Why Vitest over Jest: the project is ESM-only, and Jest has historically poor ESM support requiring extensive transform configuration. Vitest is ESM-native — it requires zero transform config and works out of the box with TypeScript and ESM imports.

Turborepo is a build system for JavaScript monorepos. It orchestrates build, dev, and test tasks across the three workspaces.

Key behaviours:

  • Topological builds: the ^build dependency means packages build before apps that depend on them
  • Task caching: Turborepo tracks inputs and outputs, rebuilding only what changed
  • Parallel execution: independent tasks across workspaces run in parallel

Where: turbo.json at the repo root.

pnpm manages workspace dependencies and hoisting. pnpm-workspace.yaml defines the monorepo structure.

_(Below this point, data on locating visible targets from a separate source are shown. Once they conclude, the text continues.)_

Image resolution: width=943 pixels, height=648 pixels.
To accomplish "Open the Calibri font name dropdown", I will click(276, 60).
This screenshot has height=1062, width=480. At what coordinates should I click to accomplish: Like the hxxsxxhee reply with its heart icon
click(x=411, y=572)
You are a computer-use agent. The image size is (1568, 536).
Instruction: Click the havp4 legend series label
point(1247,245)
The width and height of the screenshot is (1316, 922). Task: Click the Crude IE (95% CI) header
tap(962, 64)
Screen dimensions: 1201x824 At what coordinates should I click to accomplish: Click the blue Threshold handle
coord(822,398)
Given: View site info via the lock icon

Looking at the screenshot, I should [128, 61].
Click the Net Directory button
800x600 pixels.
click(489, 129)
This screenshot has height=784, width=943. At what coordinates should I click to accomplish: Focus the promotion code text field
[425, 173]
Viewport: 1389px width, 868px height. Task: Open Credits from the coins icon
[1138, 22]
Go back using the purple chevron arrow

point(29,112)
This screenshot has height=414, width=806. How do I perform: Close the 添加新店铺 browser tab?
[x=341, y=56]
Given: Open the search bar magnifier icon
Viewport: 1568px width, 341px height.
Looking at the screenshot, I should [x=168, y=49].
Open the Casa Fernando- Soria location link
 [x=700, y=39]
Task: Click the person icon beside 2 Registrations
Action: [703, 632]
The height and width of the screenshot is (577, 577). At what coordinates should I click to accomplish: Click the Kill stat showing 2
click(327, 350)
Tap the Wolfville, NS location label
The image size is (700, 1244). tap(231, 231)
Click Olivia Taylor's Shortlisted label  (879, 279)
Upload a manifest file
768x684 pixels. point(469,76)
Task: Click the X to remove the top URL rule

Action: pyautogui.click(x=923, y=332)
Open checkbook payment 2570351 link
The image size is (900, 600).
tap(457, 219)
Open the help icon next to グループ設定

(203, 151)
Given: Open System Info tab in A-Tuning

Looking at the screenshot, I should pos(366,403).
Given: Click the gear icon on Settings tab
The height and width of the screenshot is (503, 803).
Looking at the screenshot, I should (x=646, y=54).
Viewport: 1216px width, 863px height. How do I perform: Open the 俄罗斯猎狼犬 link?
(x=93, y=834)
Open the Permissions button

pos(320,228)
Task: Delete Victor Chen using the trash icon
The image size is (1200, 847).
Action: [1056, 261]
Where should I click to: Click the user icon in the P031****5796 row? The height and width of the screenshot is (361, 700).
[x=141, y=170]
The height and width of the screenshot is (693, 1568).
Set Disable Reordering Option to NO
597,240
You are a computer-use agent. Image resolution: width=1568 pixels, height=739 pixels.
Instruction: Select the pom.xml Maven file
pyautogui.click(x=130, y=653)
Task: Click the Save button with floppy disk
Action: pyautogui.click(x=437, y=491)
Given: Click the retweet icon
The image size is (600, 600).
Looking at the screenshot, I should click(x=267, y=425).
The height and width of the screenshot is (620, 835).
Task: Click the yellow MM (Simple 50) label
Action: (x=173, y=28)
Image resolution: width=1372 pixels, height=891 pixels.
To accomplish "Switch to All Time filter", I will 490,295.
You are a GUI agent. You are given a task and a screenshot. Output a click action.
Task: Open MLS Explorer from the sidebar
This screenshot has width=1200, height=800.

pnpm uses strict dependency resolution by default — packages only see their own declared dependencies, not transitive ones hoisted from other workspaces. The project uses shamefully-hoist=true in .npmrc to work around a local dependency resolution issue with Zod versions (this doesn’t affect CI).


semtest-runner/
├── packages/
│ └── semtest-runner/ # The main package (@thulanek/semtest-runner)
│ ├── src/
│ │ ├── cli.ts # Commander CLI entry point
│ │ ├── index.ts # Public API re-exports
│ │ ├── config/ # Zod schema + jiti config loader
│ │ ├── discovery/ # Test file discovery
│ │ ├── prompt/ # LLM prompt construction
│ │ ├── runner/ # Adapter pattern for LLM CLIs
│ │ │ └── adapters/ # claude, codex, gemini, opencode
│ │ ├── parser/ # Resilient JSON parsing
│ │ ├── validation/ # Post-run result validation
│ │ ├── report/ # Markdown + JSON report generation
│ │ ├── output/ # Terminal spinner + summary
│ │ └── utils/ # Process spawning, filesystem helpers
│ ├── tests/ # Vitest unit tests
│ ├── tsup.config.ts # Bundler configuration
│ └── tsconfig.json # TypeScript configuration
├── apps/
│ ├── docs/ # Public documentation (Astro Starlight)
│ └── internal-docs/ # Contributor documentation (these docs)
├── turbo.json # Turborepo task definitions
├── pnpm-workspace.yaml # Workspace definitions
└── package.json # Root package (private, scripts only)
  • packages/semtest-runner/ — the only publishable package. Contains all source code, tests, and build config. Published to GitHub Packages as @thulanek/semtest-runner.
  • apps/docs/ — public-facing documentation site. Built with Astro Starlight and Tailwind CSS v4. Runs on port 4321 in dev.
  • apps/internal-docs/ — contributor documentation (what you’re reading now). Same stack as the public docs. Runs on port 4322 in dev.